La Marina de Estados Unidos ha solicitado a fabricantes de munición la producción de millones de balas 'Drone Killer' diseñadas específicamente para destruir pequeños drones cuadricópteros. Esta iniciativa refleja un enfoque estratégico para contrarrestar la proliferación mundial de vehículos aéreos no tripulados pequeños en zonas de combate.
Los drones pequeños representan una amenaza significativa debido a su bajo costo, maniobrabilidad y capacidad para transportar explosivos o realizar reconocimiento.

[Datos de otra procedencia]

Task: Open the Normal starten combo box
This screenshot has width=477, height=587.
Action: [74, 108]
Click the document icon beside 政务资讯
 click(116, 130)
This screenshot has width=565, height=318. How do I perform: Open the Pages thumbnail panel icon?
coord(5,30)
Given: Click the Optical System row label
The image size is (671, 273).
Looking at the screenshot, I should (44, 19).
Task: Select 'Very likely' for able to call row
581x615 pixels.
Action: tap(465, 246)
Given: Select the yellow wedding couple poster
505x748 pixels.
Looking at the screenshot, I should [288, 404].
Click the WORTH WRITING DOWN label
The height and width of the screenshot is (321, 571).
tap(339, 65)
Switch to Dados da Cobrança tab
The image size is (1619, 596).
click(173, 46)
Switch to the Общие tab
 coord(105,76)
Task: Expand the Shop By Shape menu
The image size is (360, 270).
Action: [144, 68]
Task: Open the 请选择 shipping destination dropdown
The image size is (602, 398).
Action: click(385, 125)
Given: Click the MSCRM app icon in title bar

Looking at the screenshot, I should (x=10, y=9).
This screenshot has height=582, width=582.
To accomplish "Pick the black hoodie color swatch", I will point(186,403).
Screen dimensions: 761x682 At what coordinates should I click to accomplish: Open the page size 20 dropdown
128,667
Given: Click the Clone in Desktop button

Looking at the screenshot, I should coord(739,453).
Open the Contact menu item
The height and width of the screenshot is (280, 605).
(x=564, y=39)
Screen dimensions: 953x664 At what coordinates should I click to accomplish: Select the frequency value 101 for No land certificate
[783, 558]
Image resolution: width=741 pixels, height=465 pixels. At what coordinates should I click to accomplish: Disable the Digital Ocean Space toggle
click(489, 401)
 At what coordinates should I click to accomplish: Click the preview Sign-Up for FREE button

La Marina desarrolló el cartucho Drone Killer para dotar a las fuerzas en primera línea de una munición efectiva capaz de derribar estas amenazas aéreas ágilmente.
Desde el punto de vista estratégico, este desarrollo fortalece la red de defensa escalonada de la Marina, combinando contramedidas cinéticas con guerra electrónica y sistemas de radar. Protege a buques y bases costeras particularmente vulnerables a enjambres de drones usados cada vez más en conflictos regionales y por actores no estatales.
Técnicamente, el cartucho Drone Killer se dispara desde armas de infantería estándar, lo que aporta versatilidad y rápida respuesta. Los detalles sobre calibre y vaina son limitados, pero las balas están optimizadas para alta precisión y desestabilización de rotores de drones pequeños. Las empresas contratistas deberán cumplir exigentes plazos y estándares para proveer millones de estas municiones.
Las evaluaciones apuntan a que estas balas serán un elemento clave en la doctrina de guerra anti-drones. Su producción y despliegue masivos obligarán al enemigo a modificar tácticas o enfrentar mayores pérdidas, intensificando la carrera armamentista en la guerra dron.